● TASK STATEMENT: Put the records starting at the line containing "Task: Click the Galerie menu item" and ending at the line containing "Screen dimensions: 640x360" into a JSON list of strings, one string per line and no blank lines. Leave the pictures out of the answer.

Stored items:
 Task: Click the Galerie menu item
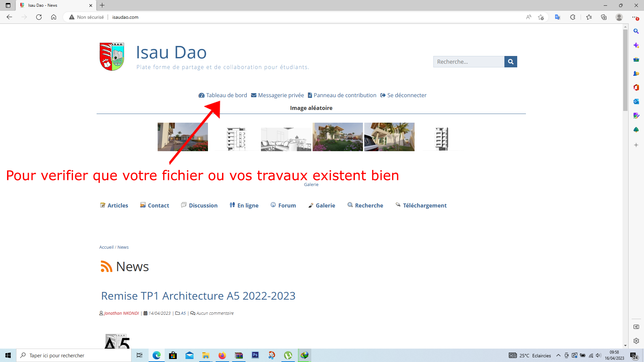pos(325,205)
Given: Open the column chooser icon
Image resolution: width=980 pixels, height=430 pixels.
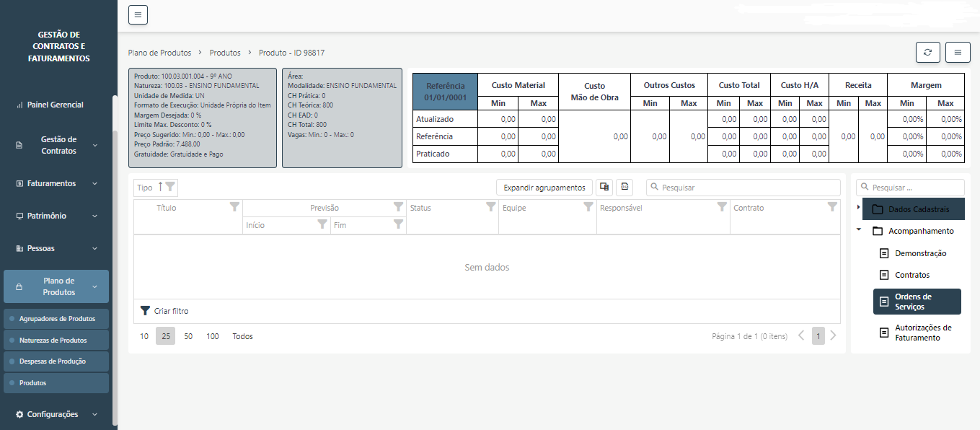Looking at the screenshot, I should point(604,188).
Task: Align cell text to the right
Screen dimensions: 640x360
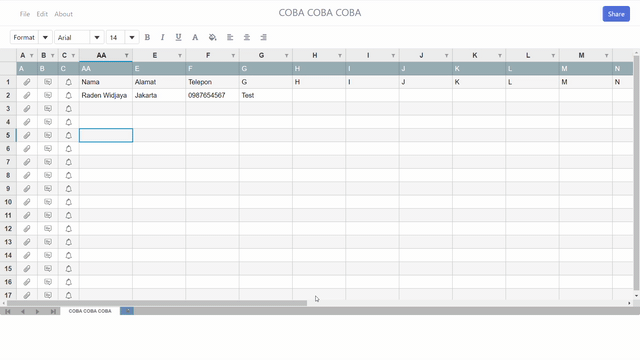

---

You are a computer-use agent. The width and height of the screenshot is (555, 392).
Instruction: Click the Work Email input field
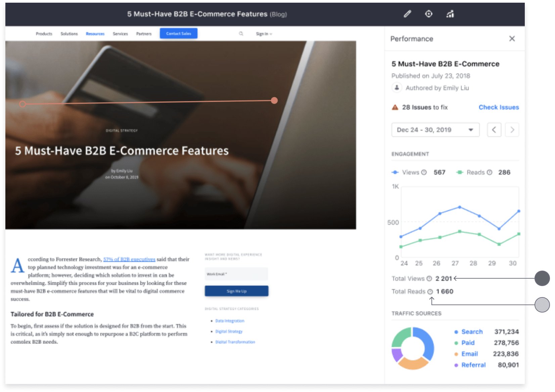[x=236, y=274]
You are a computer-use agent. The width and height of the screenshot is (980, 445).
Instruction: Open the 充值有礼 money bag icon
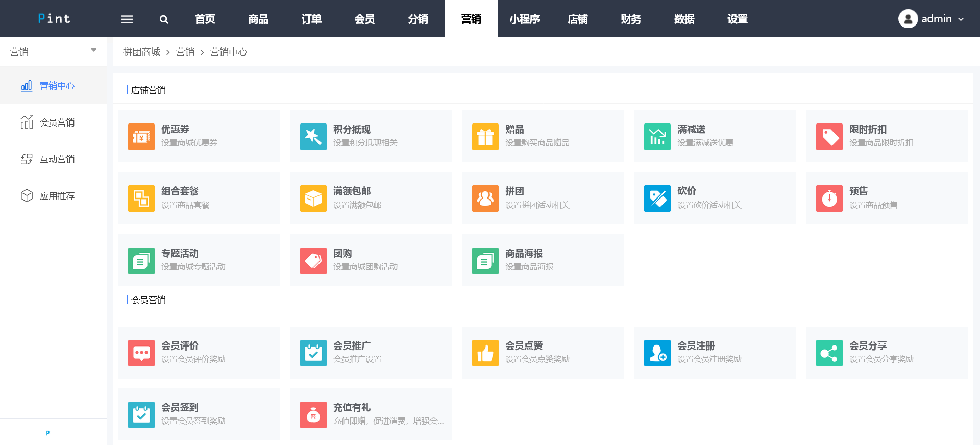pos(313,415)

● EXPECTED ANSWER:
[
  " Task: Click the Galerie menu item",
  "pos(325,205)",
  "Given: Open the column chooser icon",
  "Image resolution: width=980 pixels, height=430 pixels.",
  "Looking at the screenshot, I should point(604,188).",
  "Task: Align cell text to the right",
  "Screen dimensions: 640x360"
]